Hundreds of vehicles and people, including a large number of tourists, were reported to have been stranded in the two districts due to the protests.
The fresh violence was the aftermath of a brawl in Chitwan’s upmarket Tiger Tops wildlife lodge Saturday night where Paras, notorious for his uncontrollable temper and fondness for drunken brawls, got into an argument with fellow guest Chowdhury.
Chowdhury said Paras, who had started to drink, tried to coerce him into going to the jungle to watch tigers at midnight.
When he refused, the former prince reportedly whipped out a gun and pointed it at his head, threatening to kill him, his wife and their three-and-a-half-year old son.
Paras’ anger apparently stemmed from the role played by the Koirala family in the demolition of monarchy in Nepal in 2008 that ended his hope of ascending the throne. The abolition also stripped the former royals of all their privileges, including legal immunity, and turned them out of the ancestral palace, which became a museum.
Paras had issued a statement soon after the fracas, admitting he had fired in the air but blamed it on provocation by Chowdhury and his companion.
He claimed the pair had insulted him, his family and his country.
However, a Nepali weekly Wednesday claimed he had denied firing or issuing a statement.
The Ghatana Ra Bichar weekly, regarded as sympathetic towards a constitutional monarchy, said the former crown prince had spoken to them on the phone, dissociating himself from the shooting and the subsequent statement.
“It was hard to bear (Chowdhury and his friends insulting Nepal and Nepalis) but I controlled myself and warned the foreigners not to say whatever they wanted.
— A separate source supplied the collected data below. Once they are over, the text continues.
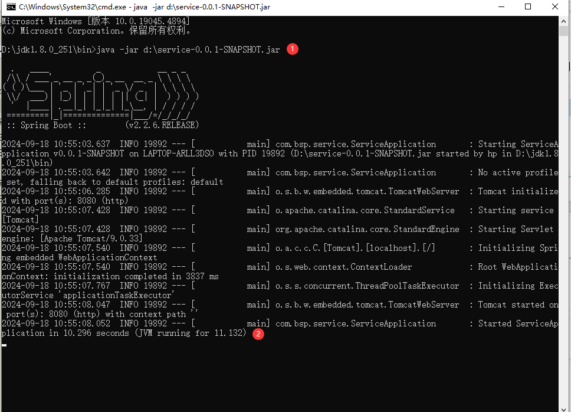This screenshot has width=571, height=412.
Task: Click the Spring Boot v2.2.6.RELEASE version text
Action: 162,125
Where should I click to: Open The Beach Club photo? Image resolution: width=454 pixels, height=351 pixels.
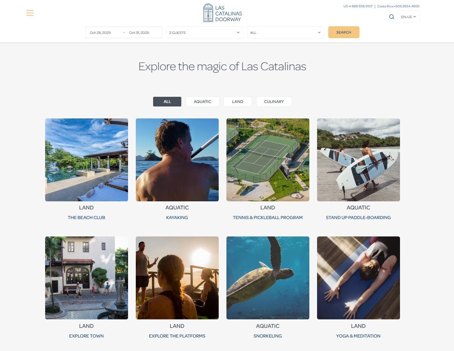click(x=86, y=160)
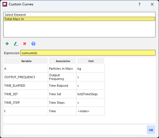This screenshot has width=159, height=138.
Task: Select the Select Element list entry
Action: coord(79,15)
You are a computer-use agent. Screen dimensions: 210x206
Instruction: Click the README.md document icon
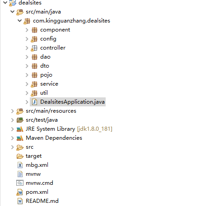click(20, 201)
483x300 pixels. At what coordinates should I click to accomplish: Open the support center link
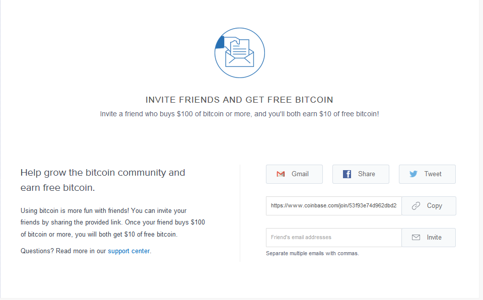[x=128, y=251]

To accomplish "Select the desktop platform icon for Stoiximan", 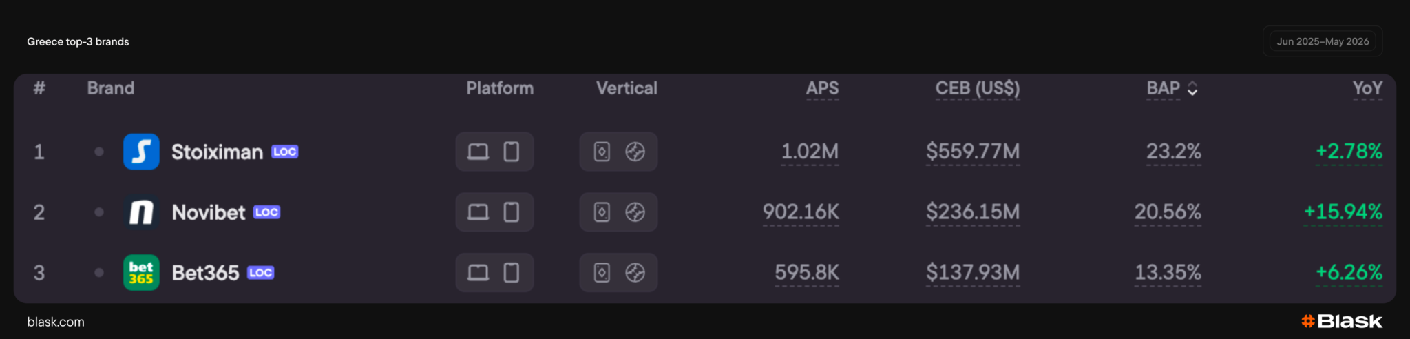I will 478,152.
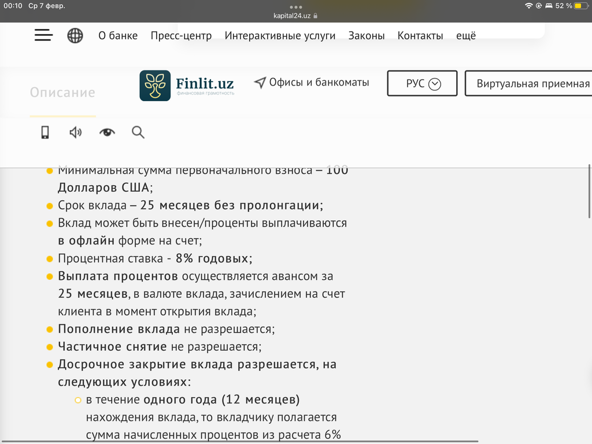Click the location arrow icon near Offices

260,83
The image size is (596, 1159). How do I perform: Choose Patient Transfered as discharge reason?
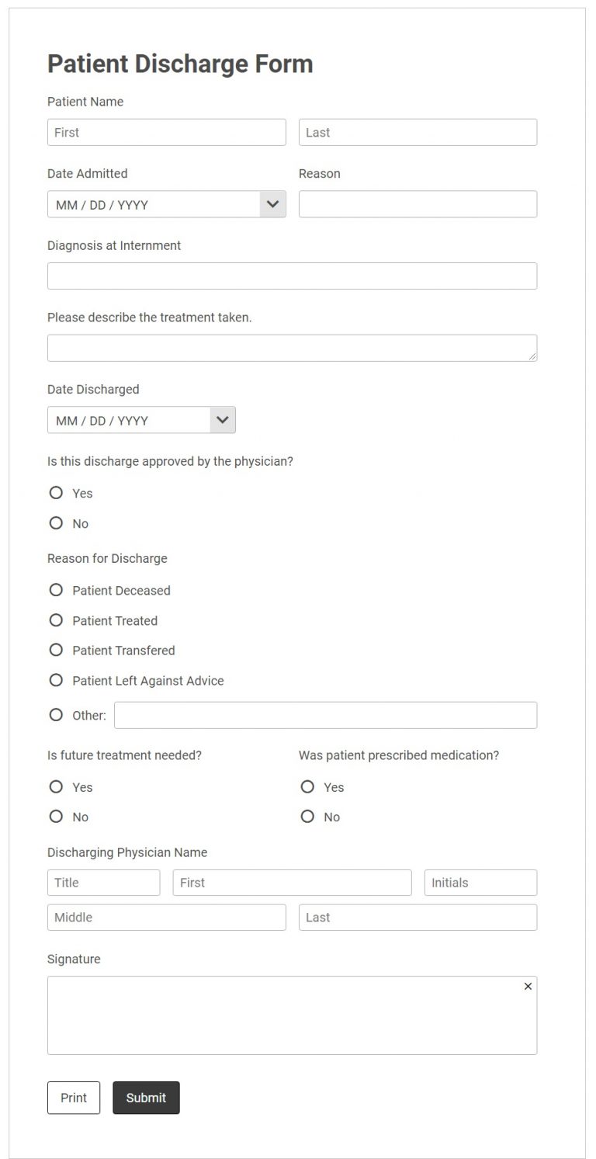[56, 650]
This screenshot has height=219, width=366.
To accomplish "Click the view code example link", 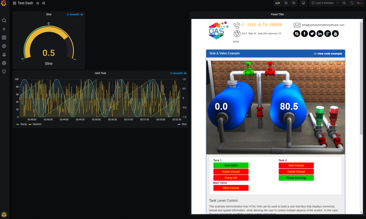I will 328,54.
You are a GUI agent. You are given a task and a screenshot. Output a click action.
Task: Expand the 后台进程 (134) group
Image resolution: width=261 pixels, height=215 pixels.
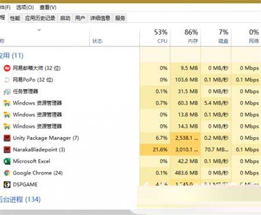[20, 199]
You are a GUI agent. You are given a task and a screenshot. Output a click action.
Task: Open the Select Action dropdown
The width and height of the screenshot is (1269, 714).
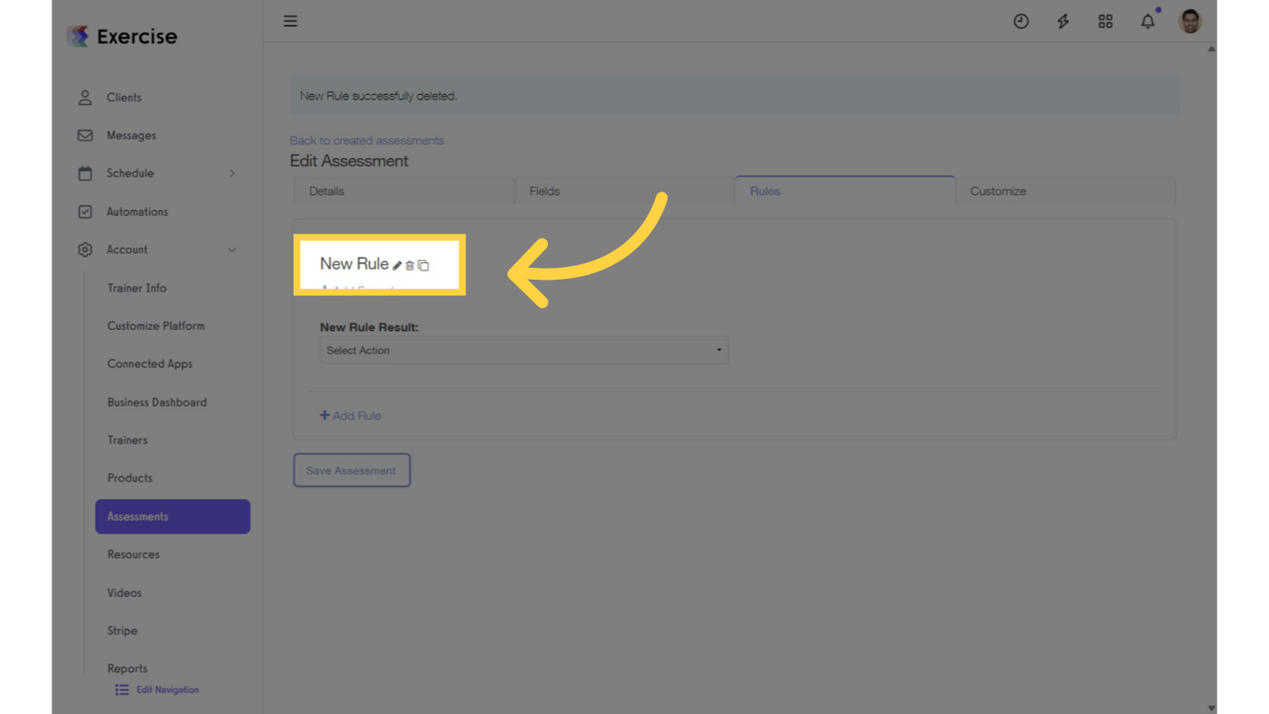tap(524, 350)
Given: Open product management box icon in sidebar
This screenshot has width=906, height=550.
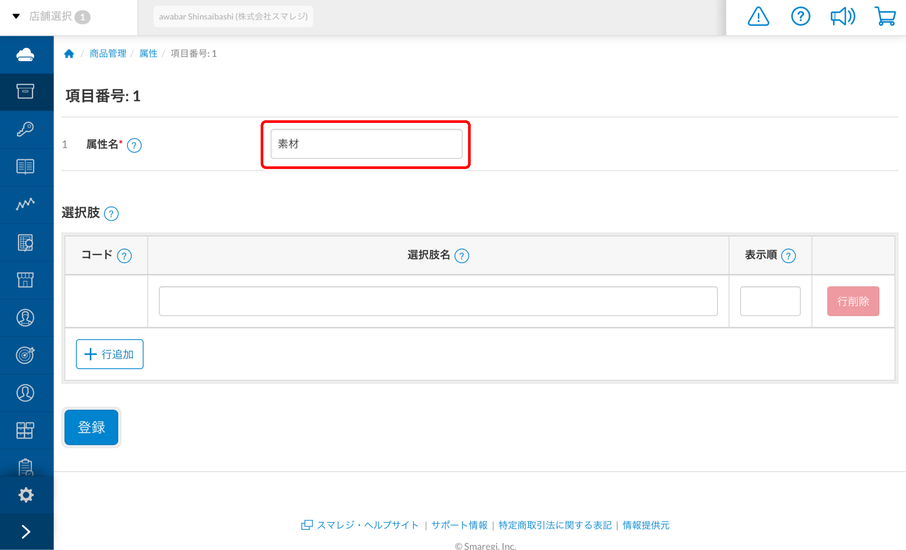Looking at the screenshot, I should click(x=25, y=92).
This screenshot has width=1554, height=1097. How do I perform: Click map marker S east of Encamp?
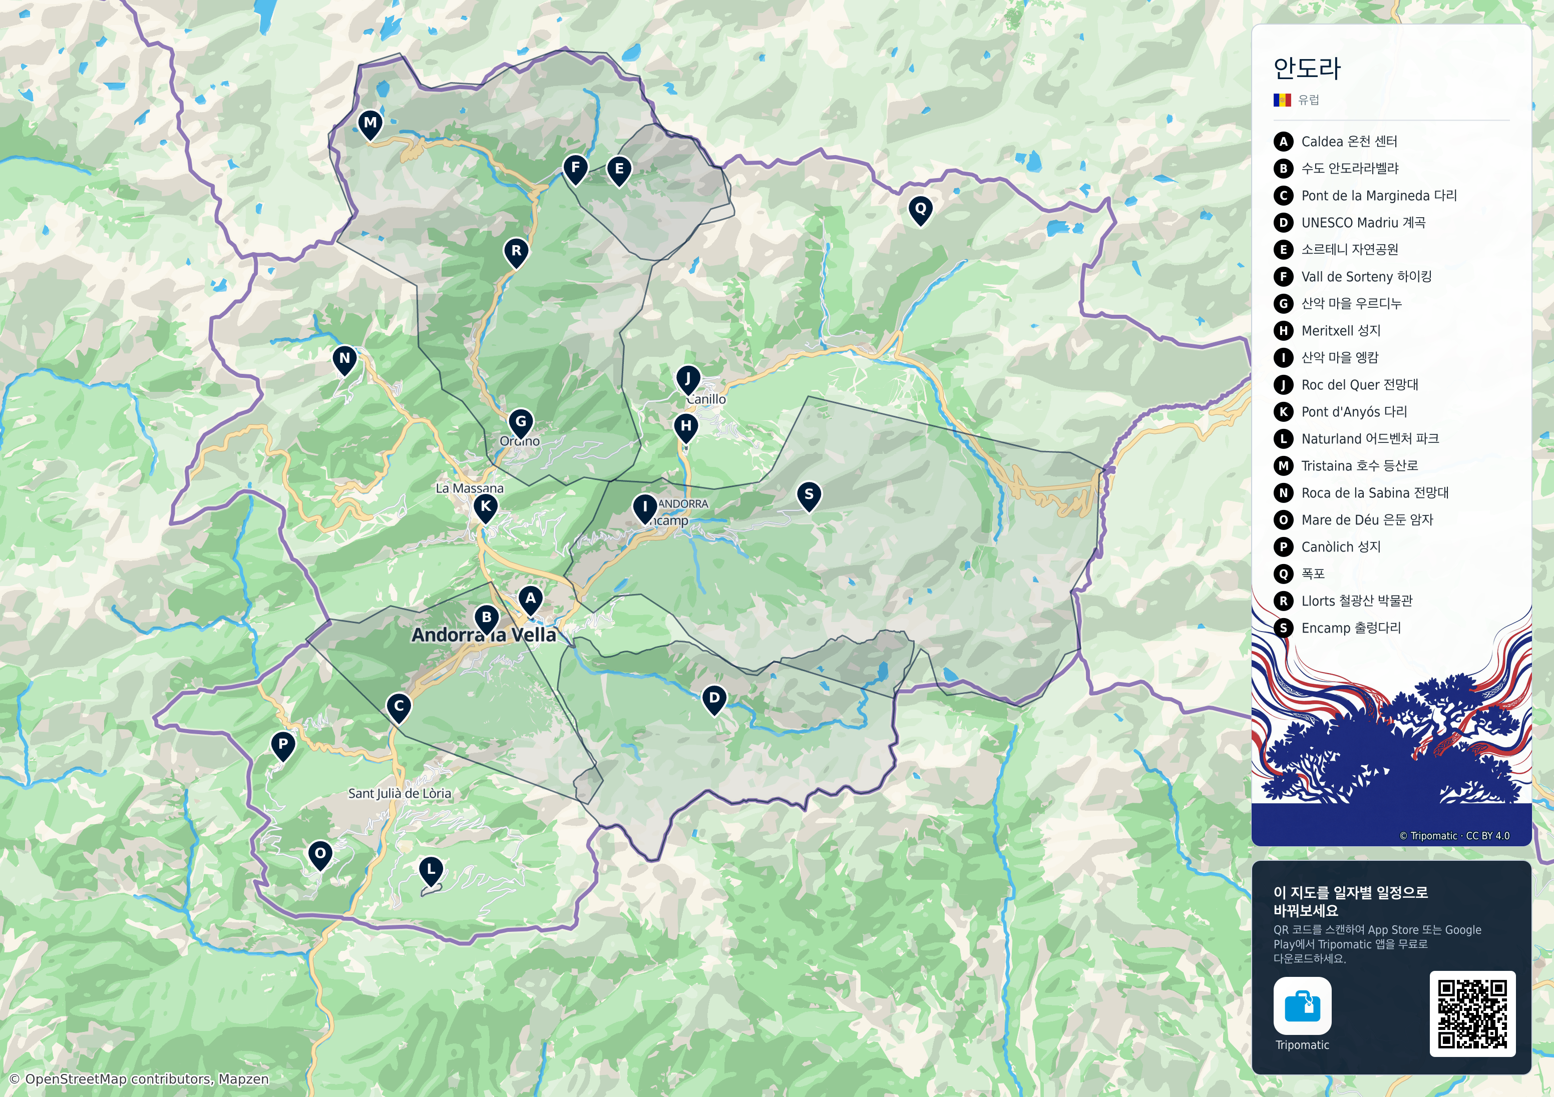coord(809,496)
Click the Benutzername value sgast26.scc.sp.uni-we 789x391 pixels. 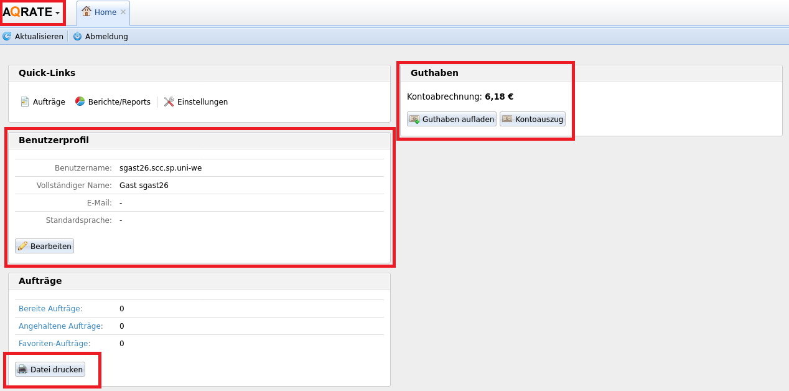(x=161, y=168)
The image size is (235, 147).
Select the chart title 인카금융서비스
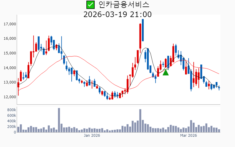(124, 5)
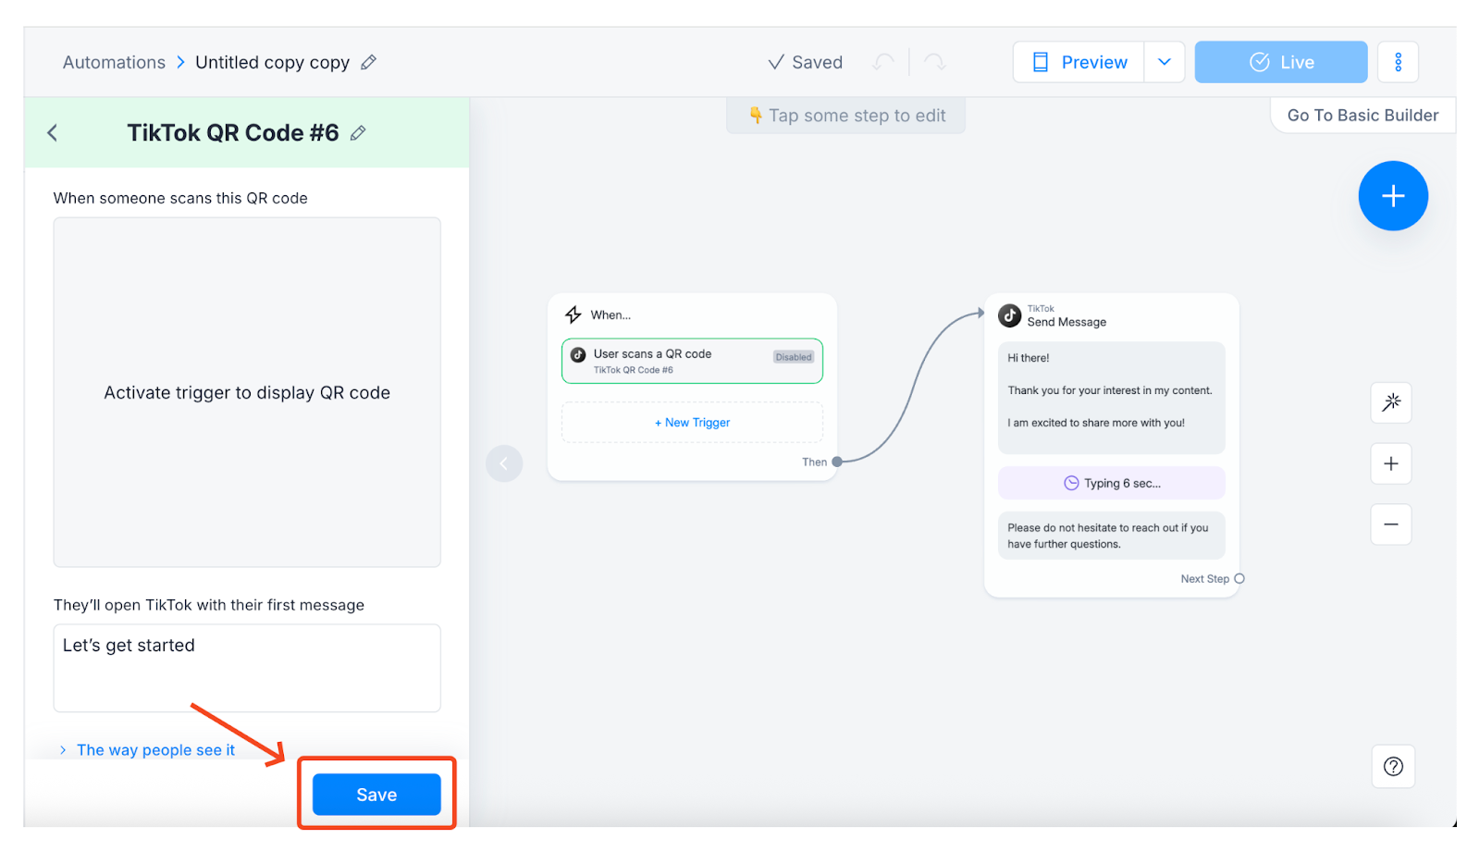This screenshot has width=1480, height=851.
Task: Zoom out on the canvas
Action: (1390, 524)
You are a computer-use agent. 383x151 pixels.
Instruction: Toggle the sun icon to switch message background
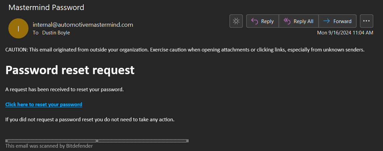coord(236,21)
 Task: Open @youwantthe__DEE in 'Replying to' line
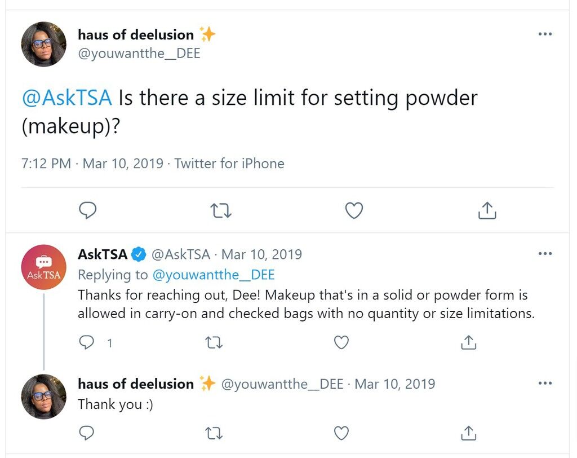(x=214, y=275)
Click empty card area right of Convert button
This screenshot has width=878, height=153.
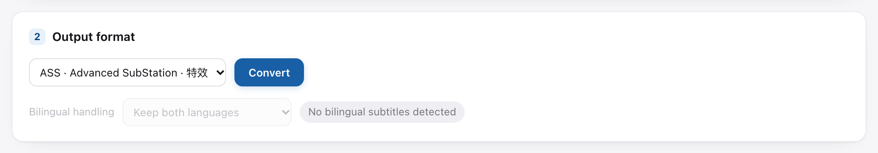(580, 72)
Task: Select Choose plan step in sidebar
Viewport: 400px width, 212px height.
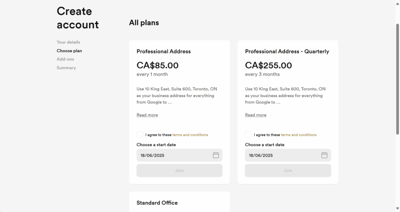Action: point(69,51)
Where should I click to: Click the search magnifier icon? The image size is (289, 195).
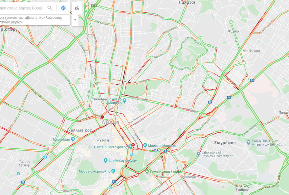click(50, 8)
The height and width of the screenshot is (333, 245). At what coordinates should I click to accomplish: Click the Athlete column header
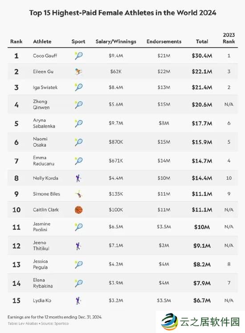click(x=42, y=42)
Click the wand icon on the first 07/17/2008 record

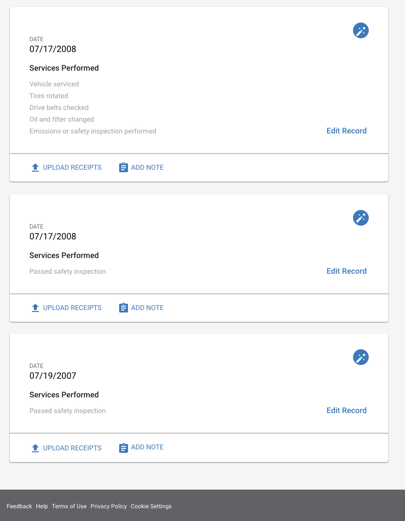(360, 30)
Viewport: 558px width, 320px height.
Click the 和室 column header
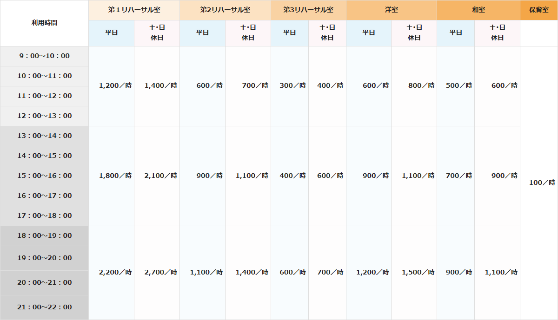coord(478,10)
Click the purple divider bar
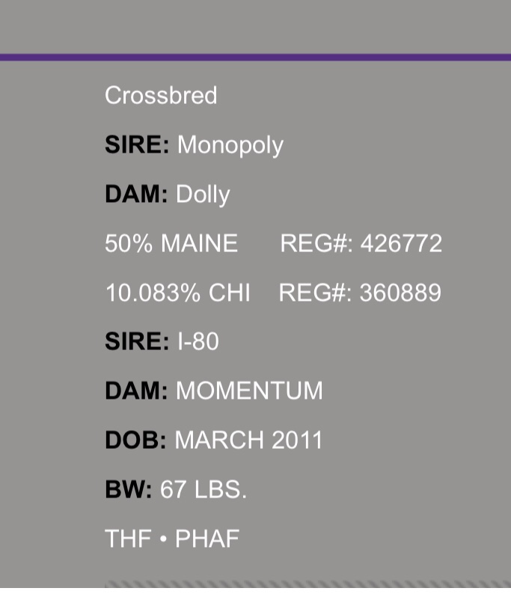Viewport: 511px width, 594px height. [255, 58]
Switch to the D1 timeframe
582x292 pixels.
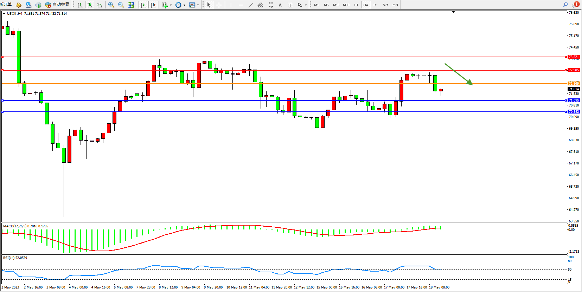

I had no idea who those people were,” Paras reportedly said.
“Though the state is biased against me, I believe that the gods will protect me in this land of Lord Pashupatinath,” he added. “I also think that Nepalis, who support fair play, will stand behind me in this sad hour.”
Besides the police inquiry, Nepal’s home ministry has begun a second probe while the army, seven of whose soldiers had been providing security to Paras, began a court of inquiry into the conduct of the guards who were present at the brawl scene.
The government also said it was withdrawing the state security given to Paras.
Nepal remained sharply divided on the troubled former prince.
While royalists said he was being punished due to political and diplomatic pressure, others remembered his past misdeeds, including running over a singer and killing him, and supported strong punishment.